▸ **Your instructions**:
Extract every line below that contains the word "width", copying each such line in full.

▸ **Supplied material**:
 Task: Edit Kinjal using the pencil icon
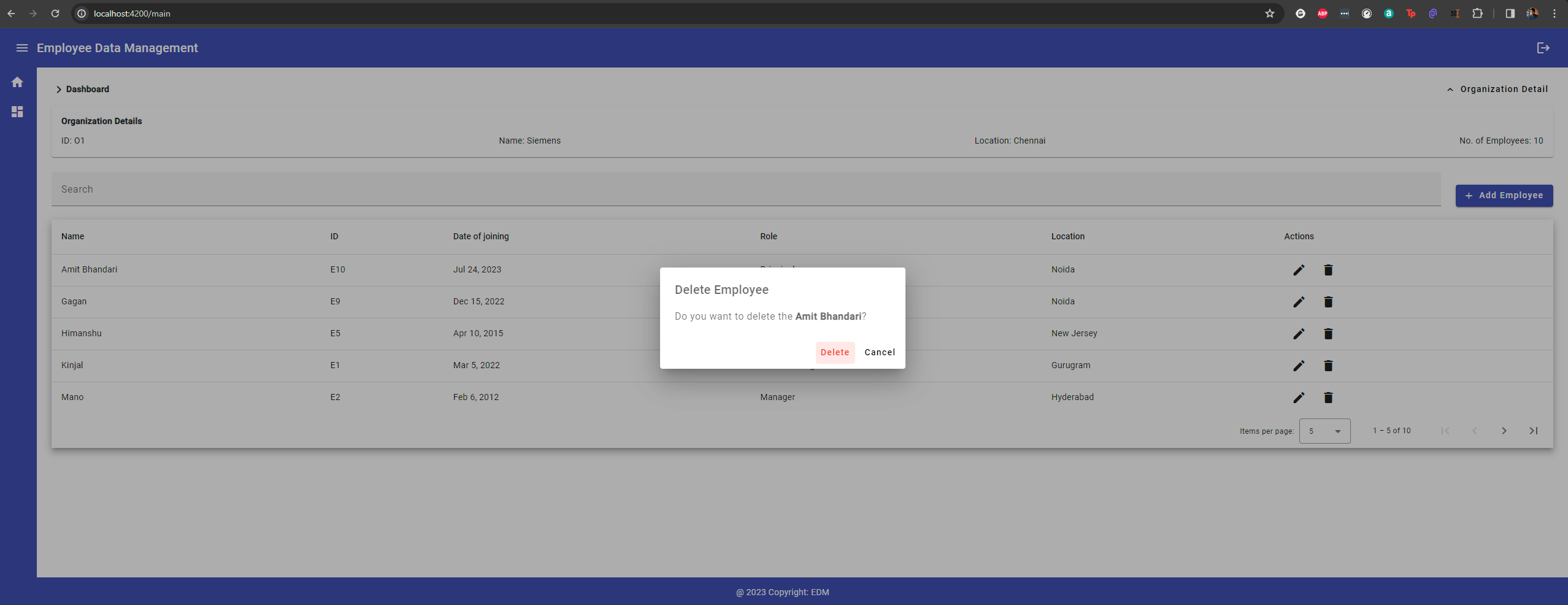1298,366
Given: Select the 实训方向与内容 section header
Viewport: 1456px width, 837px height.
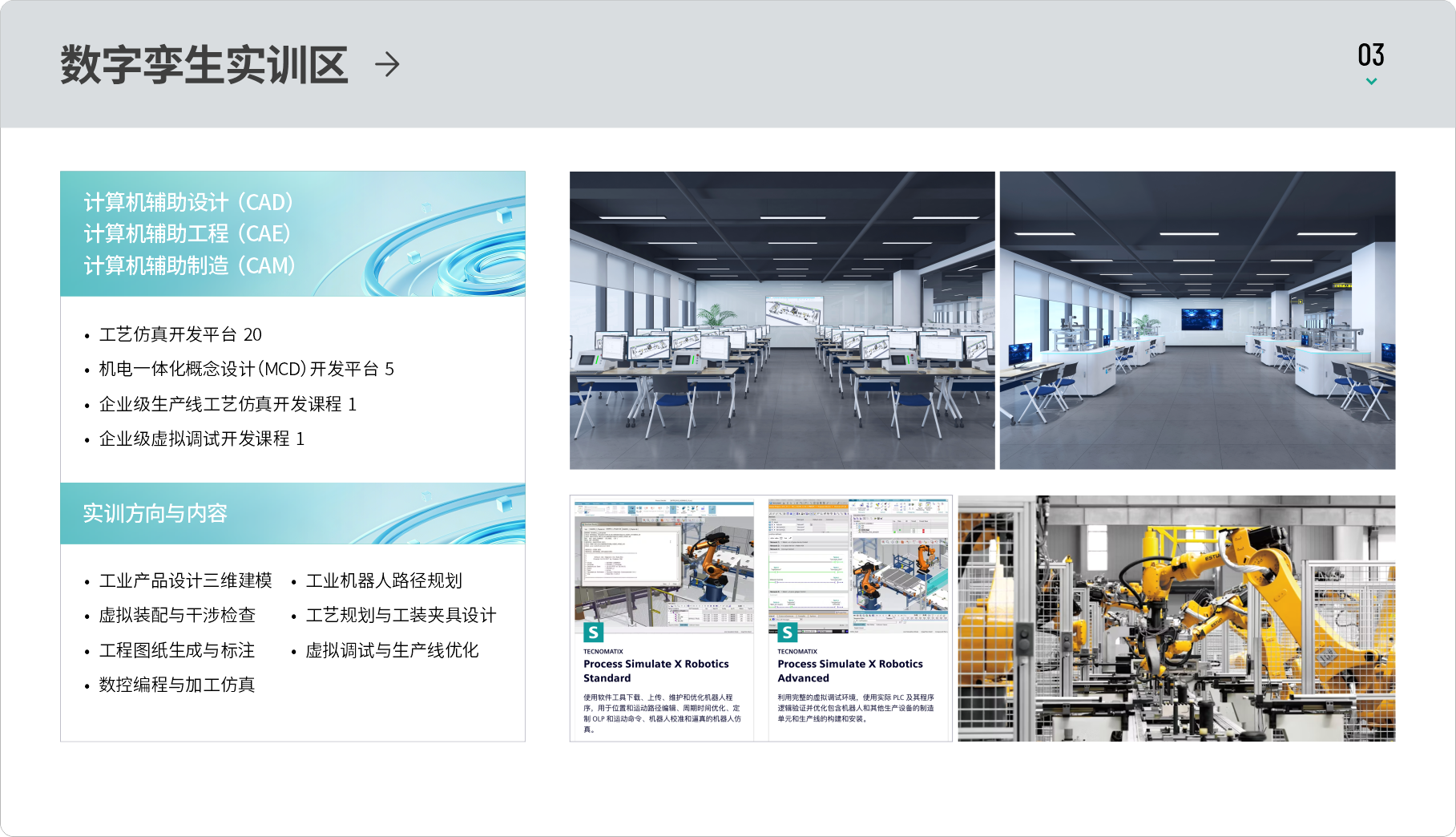Looking at the screenshot, I should 155,513.

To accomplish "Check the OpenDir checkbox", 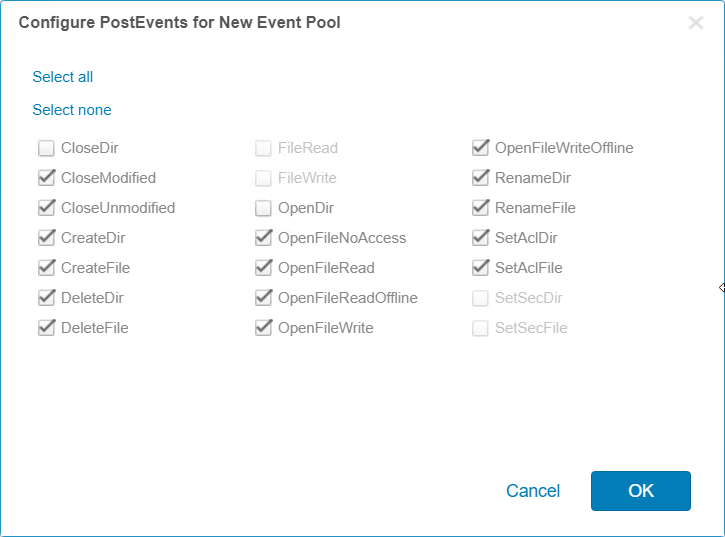I will [x=263, y=208].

▸ **Completed exercise**:
Viewport: 1456px width, 837px height.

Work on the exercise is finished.